Carbon accumulation in plants varies widely depending on species, cultivar, soil type, nutrition, intercropping, irrigation, tillage, and environmental conditions. The model accounts for these differences by using standardized formulas that calculate TCC and its partitioning into shoots and roots.

Real-World Examples from Major Cereal Crops

To illustrate the model, carbon content was estimated for four major cereal crops—wheat, rice, maize, and barley—in the top-producing countries for the 2018–2019 period.
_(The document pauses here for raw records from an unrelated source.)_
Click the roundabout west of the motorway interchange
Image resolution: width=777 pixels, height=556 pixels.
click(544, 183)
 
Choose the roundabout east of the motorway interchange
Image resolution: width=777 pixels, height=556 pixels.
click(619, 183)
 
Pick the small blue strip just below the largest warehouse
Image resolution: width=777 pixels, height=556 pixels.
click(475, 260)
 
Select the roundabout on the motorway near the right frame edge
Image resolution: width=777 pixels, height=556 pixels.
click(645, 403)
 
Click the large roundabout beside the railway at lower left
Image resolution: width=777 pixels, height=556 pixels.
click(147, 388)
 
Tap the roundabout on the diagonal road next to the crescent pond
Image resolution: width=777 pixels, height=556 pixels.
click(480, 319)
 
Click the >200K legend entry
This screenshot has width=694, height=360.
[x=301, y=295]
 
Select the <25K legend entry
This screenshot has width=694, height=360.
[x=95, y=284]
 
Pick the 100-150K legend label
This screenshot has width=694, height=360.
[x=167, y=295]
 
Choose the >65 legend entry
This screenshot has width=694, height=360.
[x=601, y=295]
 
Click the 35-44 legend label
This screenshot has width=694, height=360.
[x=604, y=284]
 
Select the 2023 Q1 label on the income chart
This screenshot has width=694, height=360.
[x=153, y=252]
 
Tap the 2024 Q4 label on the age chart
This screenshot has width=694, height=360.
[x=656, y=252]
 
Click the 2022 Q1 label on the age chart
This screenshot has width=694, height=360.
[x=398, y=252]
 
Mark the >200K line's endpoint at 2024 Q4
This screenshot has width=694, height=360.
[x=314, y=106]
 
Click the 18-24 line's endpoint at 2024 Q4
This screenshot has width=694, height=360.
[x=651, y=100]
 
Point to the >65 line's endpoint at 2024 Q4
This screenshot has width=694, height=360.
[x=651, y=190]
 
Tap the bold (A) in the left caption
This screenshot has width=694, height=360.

• Wheat (Pakistan): TCC was estimated at 37.4 metric tons (MT), with 30.5 MT in ACC and 6.9 MT in BCC.

• Wheat (EU): The European Union led globally with 216.3 MT TCC (176.4 ACC + 39.9 BCC).

• Rice (China): China topped the rice estimates with 161.7 MT TCC (131.9 ACC + 29.8 BCC).

• Maize (USA): The USA showed the highest maize TCC at 505.3 MT (412.1 ACC + 93.2 BCC).

• Barley (Russia): Russia led with 29.2 MT (23.8 ACC + 5.4 BCC).

On average, about 82% of carbon is stored in above-ground parts (shoots), while 18% resides in roots—a useful ratio for broader estimations.

Scaled Applications and Impacts

Beyond national figures, the model has been applied to 40 leading countries, revealing per-hectare TCC ranging from:

• 4,414–13,243 kg·ha⁻¹ for wheat

• 4,578–11,444 kg·ha⁻¹ for rice

• 5,150–15,450 kg·ha⁻¹ for maize

• 3,443–13,733 kg·ha⁻¹ for barley

This standardized, scalable model enables researchers and practitioners to estimate carbon fluxes quickly and reliably—contributing to better land-use planning, carbon accounting, and sustainable intensification strategies.

Toward Carbon-Smart Agriculture

This simple modeling approach provides a valuable tool for advancing carbon-smart agricultural practices. By quantifying how much carbon is stored in crops and soil, it becomes easier to make informed decisions on crop selection, residue management, and climate mitigation strategies. In the face of growing climate challenges, tools like this empower stakeholders to feed the soil while feeding the world.